US regulator demands Boeing modify 737 MAX after Ethiopia crash

Not since the 1970s has a new aircraft model been involved in two deadly accidents in such a short period.

    US regulator demands Boeing modify 737 MAX after Ethiopia crash
    The first Boeing 737 MAX 7 is unveiled in Renton, Washington, in February 2018 [Jason Redmond/Reuters]

    US regulators ordered Boeing to make urgent improvements to the best-selling jet involved in a deadly Ethiopia plane crash - but ruled out grounding the fleet as investigators worked to piece together the aircraft's final moments.

    The Ethiopian Airlines Boeing 737 MAX 8 crashed minutes into a flight to Nairobi on Sunday, killing all 157 people on board and prompting airlines across the world to begin withdrawing the model from schedules.

    The US Federal Aviation Administration (FAA) said it was working with local authorities and the National Transportation Safety Board and may soon share safety information concerning the aircraft.

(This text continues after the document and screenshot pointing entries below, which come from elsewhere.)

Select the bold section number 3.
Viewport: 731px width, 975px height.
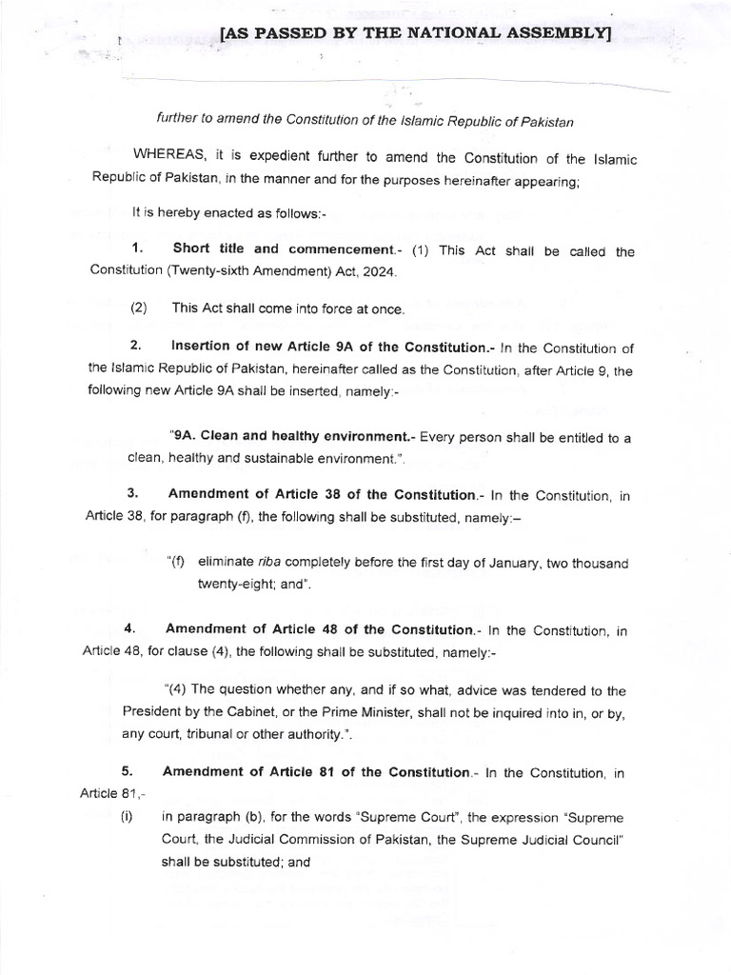(133, 494)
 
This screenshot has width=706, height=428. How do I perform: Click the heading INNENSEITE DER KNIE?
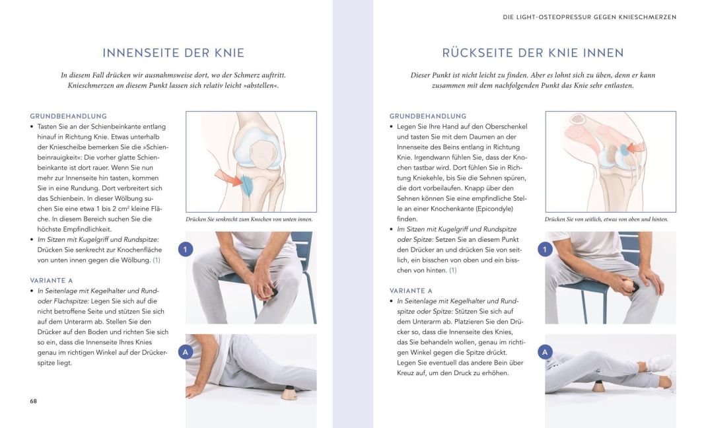click(x=173, y=53)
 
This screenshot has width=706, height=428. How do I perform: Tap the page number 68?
click(x=33, y=401)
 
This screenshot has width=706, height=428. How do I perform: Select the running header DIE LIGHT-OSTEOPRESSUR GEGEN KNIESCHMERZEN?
click(x=589, y=17)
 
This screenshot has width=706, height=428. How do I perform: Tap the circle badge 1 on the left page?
click(x=186, y=250)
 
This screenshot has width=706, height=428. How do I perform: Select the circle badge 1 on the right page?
click(x=545, y=250)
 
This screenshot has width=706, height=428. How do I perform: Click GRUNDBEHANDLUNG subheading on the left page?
click(x=68, y=116)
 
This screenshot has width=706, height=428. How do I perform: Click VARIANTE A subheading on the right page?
click(x=411, y=291)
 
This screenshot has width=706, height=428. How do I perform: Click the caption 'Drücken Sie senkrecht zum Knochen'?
click(x=249, y=219)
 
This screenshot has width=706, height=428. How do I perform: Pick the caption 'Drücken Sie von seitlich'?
click(x=606, y=219)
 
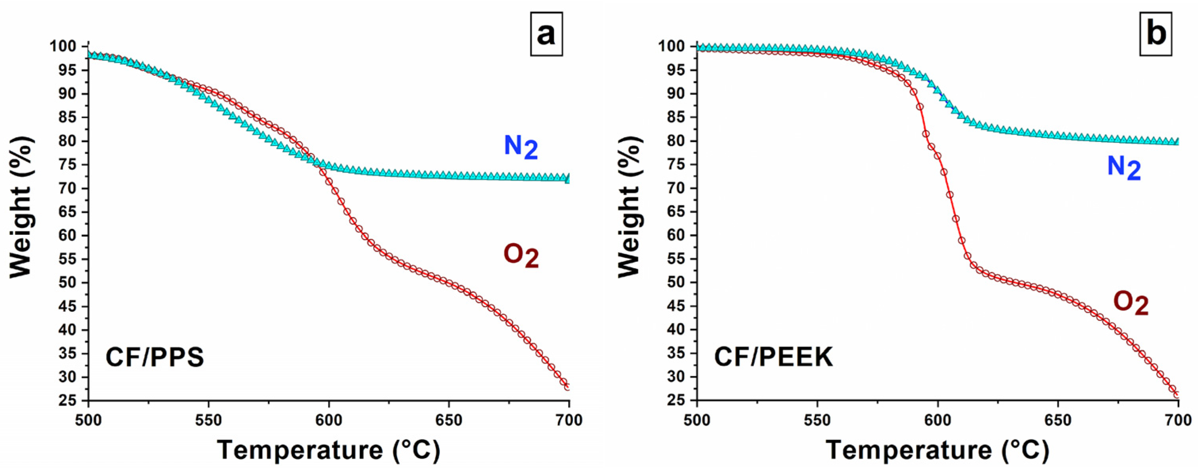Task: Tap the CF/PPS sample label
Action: [155, 358]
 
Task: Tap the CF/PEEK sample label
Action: [773, 358]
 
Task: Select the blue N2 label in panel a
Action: [521, 147]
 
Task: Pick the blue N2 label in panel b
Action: [1124, 168]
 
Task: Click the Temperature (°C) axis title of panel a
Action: [328, 450]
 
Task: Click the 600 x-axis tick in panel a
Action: [328, 420]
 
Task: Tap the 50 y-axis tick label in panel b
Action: [676, 283]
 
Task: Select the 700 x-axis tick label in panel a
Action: [568, 420]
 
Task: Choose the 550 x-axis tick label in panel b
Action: [817, 420]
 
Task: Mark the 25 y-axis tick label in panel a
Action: [67, 401]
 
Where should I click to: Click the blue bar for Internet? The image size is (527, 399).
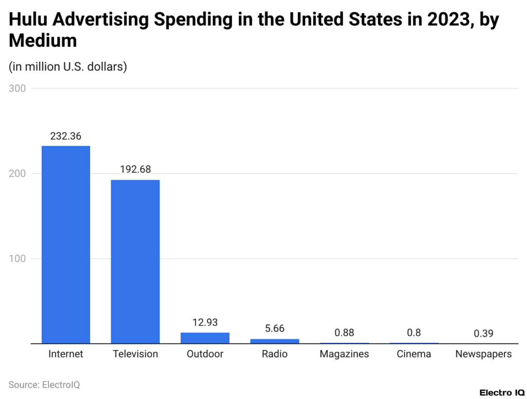[66, 245]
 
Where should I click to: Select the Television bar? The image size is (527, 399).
[135, 262]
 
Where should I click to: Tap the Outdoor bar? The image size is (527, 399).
[205, 338]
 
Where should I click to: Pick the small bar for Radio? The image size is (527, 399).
[274, 341]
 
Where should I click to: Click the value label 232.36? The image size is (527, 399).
[66, 136]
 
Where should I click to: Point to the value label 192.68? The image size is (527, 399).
[135, 169]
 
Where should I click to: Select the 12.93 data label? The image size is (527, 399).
[205, 322]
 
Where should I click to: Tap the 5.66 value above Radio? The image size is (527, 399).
[274, 328]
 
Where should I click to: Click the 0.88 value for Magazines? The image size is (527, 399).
[344, 333]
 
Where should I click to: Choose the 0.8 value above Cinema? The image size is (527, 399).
[414, 333]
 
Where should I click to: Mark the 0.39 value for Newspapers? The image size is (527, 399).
[483, 333]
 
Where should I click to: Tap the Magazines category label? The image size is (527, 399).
[344, 354]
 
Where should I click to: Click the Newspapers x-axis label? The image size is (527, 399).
[483, 354]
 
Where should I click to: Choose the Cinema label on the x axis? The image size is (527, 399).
[414, 354]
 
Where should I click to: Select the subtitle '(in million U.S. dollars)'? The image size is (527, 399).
[67, 67]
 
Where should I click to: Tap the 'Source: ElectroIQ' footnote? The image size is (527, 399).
[44, 385]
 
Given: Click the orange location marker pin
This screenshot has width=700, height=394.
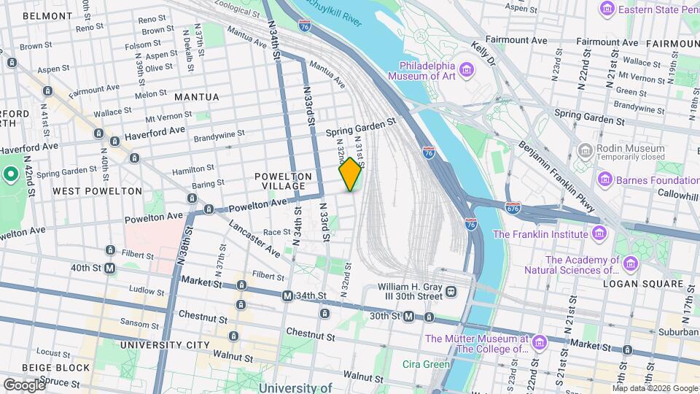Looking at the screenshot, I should tap(351, 174).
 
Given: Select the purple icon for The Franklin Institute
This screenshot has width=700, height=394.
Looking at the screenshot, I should tap(599, 233).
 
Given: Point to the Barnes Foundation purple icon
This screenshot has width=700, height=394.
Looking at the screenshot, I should tap(604, 179).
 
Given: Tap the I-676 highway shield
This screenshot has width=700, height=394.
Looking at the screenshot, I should tap(513, 208).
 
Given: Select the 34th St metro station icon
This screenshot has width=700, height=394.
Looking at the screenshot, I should tap(288, 296).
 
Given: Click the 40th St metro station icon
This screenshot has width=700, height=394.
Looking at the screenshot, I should tap(110, 268).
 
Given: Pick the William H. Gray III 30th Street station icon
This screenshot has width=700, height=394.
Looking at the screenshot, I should tap(451, 292).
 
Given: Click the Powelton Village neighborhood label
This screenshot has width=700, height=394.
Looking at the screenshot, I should tap(284, 181).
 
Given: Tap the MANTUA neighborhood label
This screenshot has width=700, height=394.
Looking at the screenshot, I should tap(196, 97).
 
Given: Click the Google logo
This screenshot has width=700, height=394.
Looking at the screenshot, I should tap(23, 385).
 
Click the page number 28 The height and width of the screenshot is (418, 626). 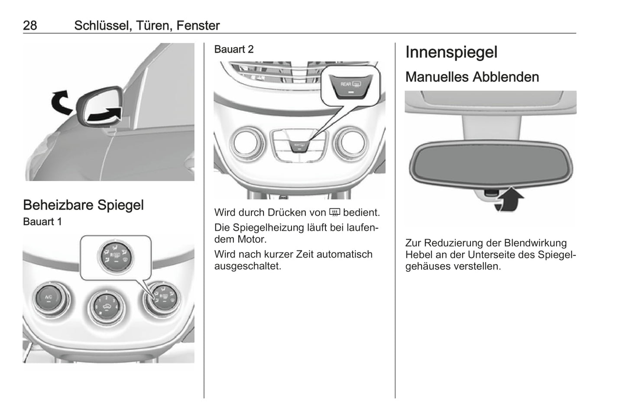pos(30,26)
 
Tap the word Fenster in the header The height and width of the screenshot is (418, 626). pos(198,26)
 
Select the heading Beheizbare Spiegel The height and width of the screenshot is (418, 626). pos(83,205)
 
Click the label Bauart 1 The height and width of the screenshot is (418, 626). pos(42,222)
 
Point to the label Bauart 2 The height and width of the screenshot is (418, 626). pos(234,49)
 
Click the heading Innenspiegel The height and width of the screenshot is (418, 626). pos(451,52)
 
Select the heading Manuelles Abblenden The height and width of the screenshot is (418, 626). pos(472,77)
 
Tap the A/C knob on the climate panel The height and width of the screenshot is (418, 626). pos(49,298)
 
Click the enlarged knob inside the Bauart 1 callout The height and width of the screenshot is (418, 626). pos(115,257)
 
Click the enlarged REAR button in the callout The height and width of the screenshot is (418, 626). pos(350,87)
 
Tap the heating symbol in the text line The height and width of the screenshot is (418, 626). pos(334,213)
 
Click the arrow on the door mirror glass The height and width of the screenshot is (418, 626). pos(104,114)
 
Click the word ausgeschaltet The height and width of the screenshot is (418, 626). pos(248,266)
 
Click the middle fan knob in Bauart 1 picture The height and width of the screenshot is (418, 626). pos(107,308)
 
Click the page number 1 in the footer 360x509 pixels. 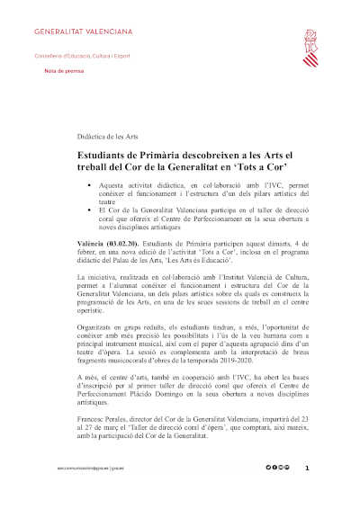coord(307,469)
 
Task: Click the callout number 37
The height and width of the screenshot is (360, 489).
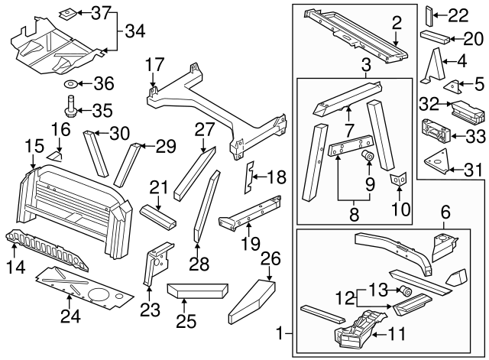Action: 101,13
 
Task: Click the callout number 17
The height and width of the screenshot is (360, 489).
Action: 154,63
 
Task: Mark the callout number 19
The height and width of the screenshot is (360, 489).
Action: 246,244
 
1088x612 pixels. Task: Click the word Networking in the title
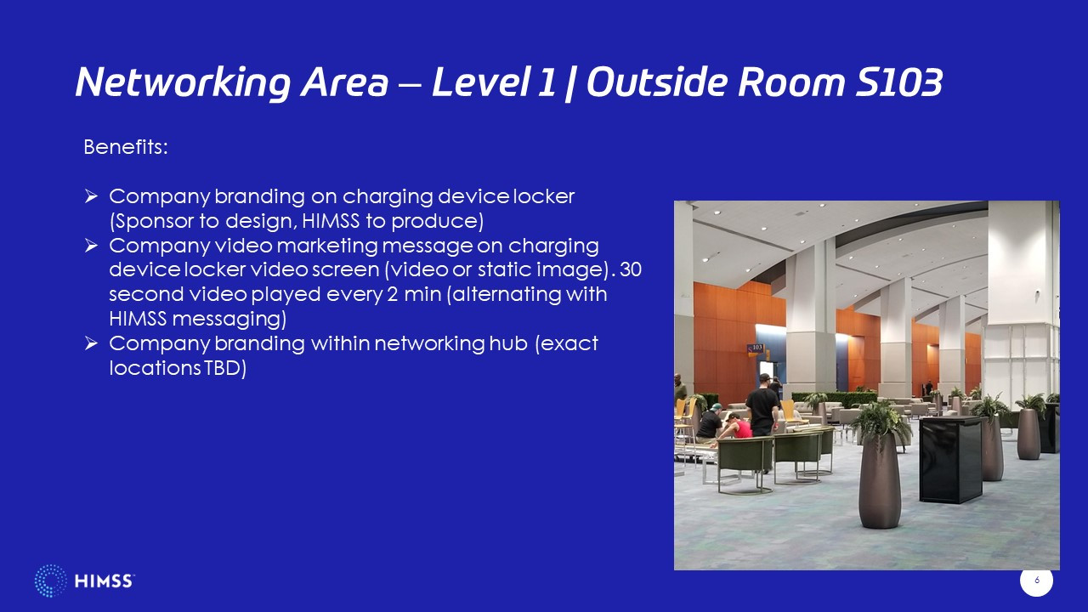(183, 82)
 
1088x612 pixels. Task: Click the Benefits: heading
(126, 147)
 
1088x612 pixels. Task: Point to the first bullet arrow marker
(91, 196)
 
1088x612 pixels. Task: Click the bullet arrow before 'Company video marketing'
(91, 246)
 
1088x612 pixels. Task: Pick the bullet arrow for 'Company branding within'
(91, 343)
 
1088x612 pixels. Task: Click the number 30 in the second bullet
(631, 269)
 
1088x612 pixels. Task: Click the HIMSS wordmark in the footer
(104, 581)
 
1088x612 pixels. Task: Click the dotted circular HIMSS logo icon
(50, 581)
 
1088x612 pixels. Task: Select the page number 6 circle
(1036, 580)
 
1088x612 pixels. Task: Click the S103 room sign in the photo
(756, 348)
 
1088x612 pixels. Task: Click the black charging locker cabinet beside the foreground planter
(950, 459)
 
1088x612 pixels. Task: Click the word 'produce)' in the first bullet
(437, 222)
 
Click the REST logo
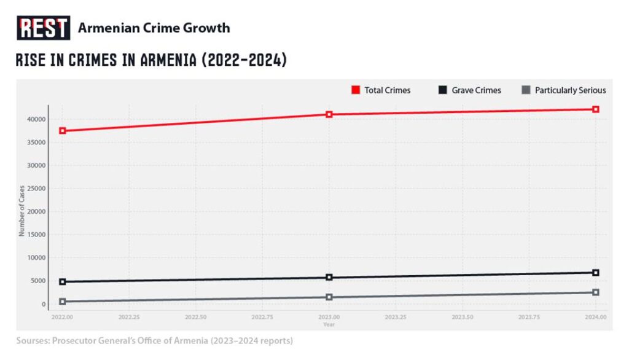point(43,28)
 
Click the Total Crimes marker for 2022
point(63,131)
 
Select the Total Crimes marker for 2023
point(329,114)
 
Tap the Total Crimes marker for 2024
point(596,109)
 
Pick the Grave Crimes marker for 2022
point(63,282)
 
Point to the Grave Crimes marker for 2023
point(329,278)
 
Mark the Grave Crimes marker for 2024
point(596,273)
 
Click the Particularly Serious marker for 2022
point(63,302)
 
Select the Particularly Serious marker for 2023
point(329,297)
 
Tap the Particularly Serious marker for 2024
point(596,292)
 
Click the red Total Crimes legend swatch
point(355,90)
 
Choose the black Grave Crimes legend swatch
point(442,90)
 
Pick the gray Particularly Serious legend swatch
point(525,90)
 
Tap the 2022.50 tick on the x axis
point(196,318)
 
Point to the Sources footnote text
point(155,340)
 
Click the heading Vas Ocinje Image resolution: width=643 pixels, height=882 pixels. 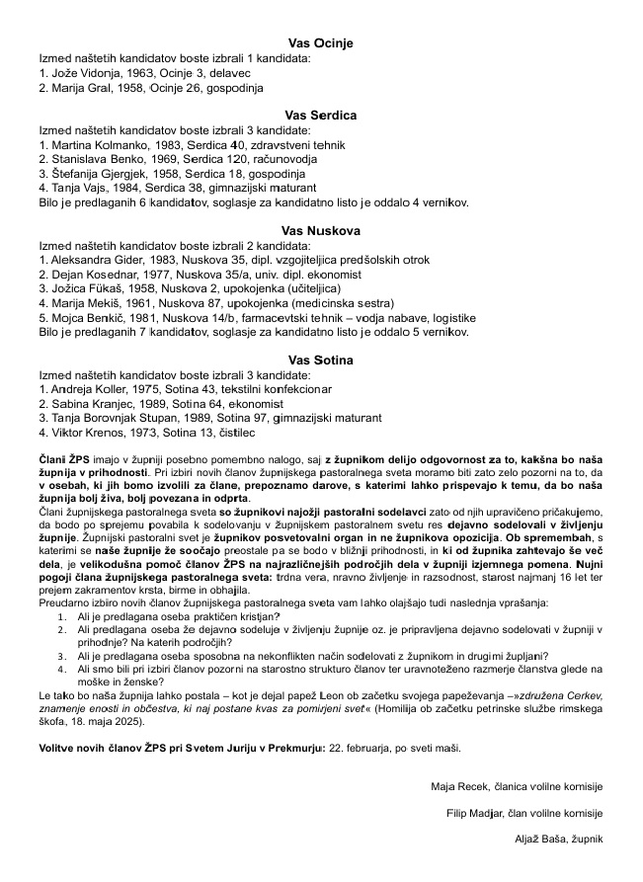(320, 43)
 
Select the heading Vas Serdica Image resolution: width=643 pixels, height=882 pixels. (320, 116)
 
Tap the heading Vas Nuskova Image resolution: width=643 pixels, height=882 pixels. (320, 230)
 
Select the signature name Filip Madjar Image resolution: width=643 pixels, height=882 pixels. (479, 813)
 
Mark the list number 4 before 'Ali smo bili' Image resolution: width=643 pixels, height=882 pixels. (63, 669)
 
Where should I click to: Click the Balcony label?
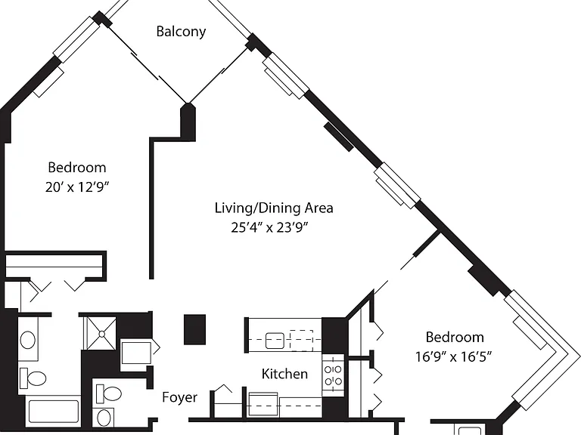181,32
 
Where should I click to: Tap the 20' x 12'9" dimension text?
77,187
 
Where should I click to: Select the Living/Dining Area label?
274,208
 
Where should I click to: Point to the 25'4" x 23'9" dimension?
270,227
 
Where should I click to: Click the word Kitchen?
284,374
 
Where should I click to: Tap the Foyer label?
180,397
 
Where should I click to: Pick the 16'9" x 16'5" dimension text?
453,357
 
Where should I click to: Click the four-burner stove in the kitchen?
333,375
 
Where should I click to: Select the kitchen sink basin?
275,341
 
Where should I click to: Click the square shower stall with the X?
101,333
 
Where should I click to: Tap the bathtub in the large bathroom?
54,410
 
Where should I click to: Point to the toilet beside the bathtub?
33,378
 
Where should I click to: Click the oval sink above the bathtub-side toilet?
28,340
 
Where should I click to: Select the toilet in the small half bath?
109,394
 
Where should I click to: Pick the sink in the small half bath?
104,418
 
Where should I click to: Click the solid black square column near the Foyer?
195,329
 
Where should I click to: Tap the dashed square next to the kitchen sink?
301,341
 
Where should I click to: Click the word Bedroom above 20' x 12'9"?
77,168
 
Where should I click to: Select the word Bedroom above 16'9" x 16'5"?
455,338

    "If we identify an issue that affects safety, the FAA will take immediate and appropriate action," it said in a statement.

    The FAA said it was ordering Boeing to make improvements to anti-stalling software and the manoeuvring system, giving the company until the end of April to make the updates. A team of US aviation experts from the FAA was at the site on Tuesday.

    Tamrat Abera, a witness who saw the plane go down, told The Associated Press smoke was coming out of the rear and the aircraft rotated twice before hitting the ground.

    Indonesia crash

    The Ethiopian Airlines aircraft was the same type as the Indonesian Lion Air plane that crashed in October, killing 189 passengers and crew.

    Not since the 1970s - when the McDonnell Douglas DC-10 had successive fatal incidents - has a new model been involved in two deadly accidents in such a short period.

    There are still unanswered questions about the causes of the Lion Air crash, and officials and safety experts said it was too soon to draw links with the Ethiopian Airlines incident.

    Aviation consultant Keith Mackey told Al Jazeera the profiles of the two crashes were different, noting the Lion Air plane climbed to 1,800 metres before diving, while the Ethiopian Airlines aircraft reached only 300 metres before plummeting to the ground.  

    "This is completely different to what happened to Lion Air, and that's going to be part of the investigation - determining what the differences were, if there were any similarities between the two situations, and then finding and correcting the cause," Mackey said.

    The FAA acknowledged the crashes were being linked in media reports but said the investigation had "just begun" and so far no data had been provided to "draw any conclusions or take any actions".

    Airlines in Brazil, China, Ethiopia, Indonesia, South Africa, Mexico and other countries said they were suspending operations of their 737 MAX 8 fleets. Pilots from Argentina's Aerolineas Argentinas refused to fly the aircraft.

    Boeing responds

    Boeing on Monday confirmed it will deploy a software upgrade to the 737 MAX 8, a few hours after the FAA directive to do so came down.

    The company said in the aftermath of October's Lion Air Flight crash that it had, for several months, "been developing a flight control software enhancement for the 737 MAX, designed to make an already safe aircraft even safer". The software upgrade "will be deployed across the 737 MAX fleet in the coming weeks," it said in a statement.

    Boeing did not reference Sunday's crash in connection to the software upgrade.

    "We are confident in the safety of the 737 MAX and in the work of the men and women who design and build it," Boeing Chief Executive Officer Dennis Muilenburg told employees in an email seen by Reuters news agency on Monday.

    "Since its certification and entry into service, the MAX family has completed hundreds of thousands of flights safely.

    "Speculating about the cause of the accident or discussing it without all the necessary facts is not appropriate and could compromise the integrity of the investigation," Muilenburg told his staff.

    Investigators recovered the black box flight recorders from the airliner, which went down near Addis Ababa, just six minutes after take-off after the pilot alerted controllers of "difficulties".

    There were passengers and crew from 35 countries on board, including some two dozen UN staff.

    Ethiopia decreed Monday a day of national mourning.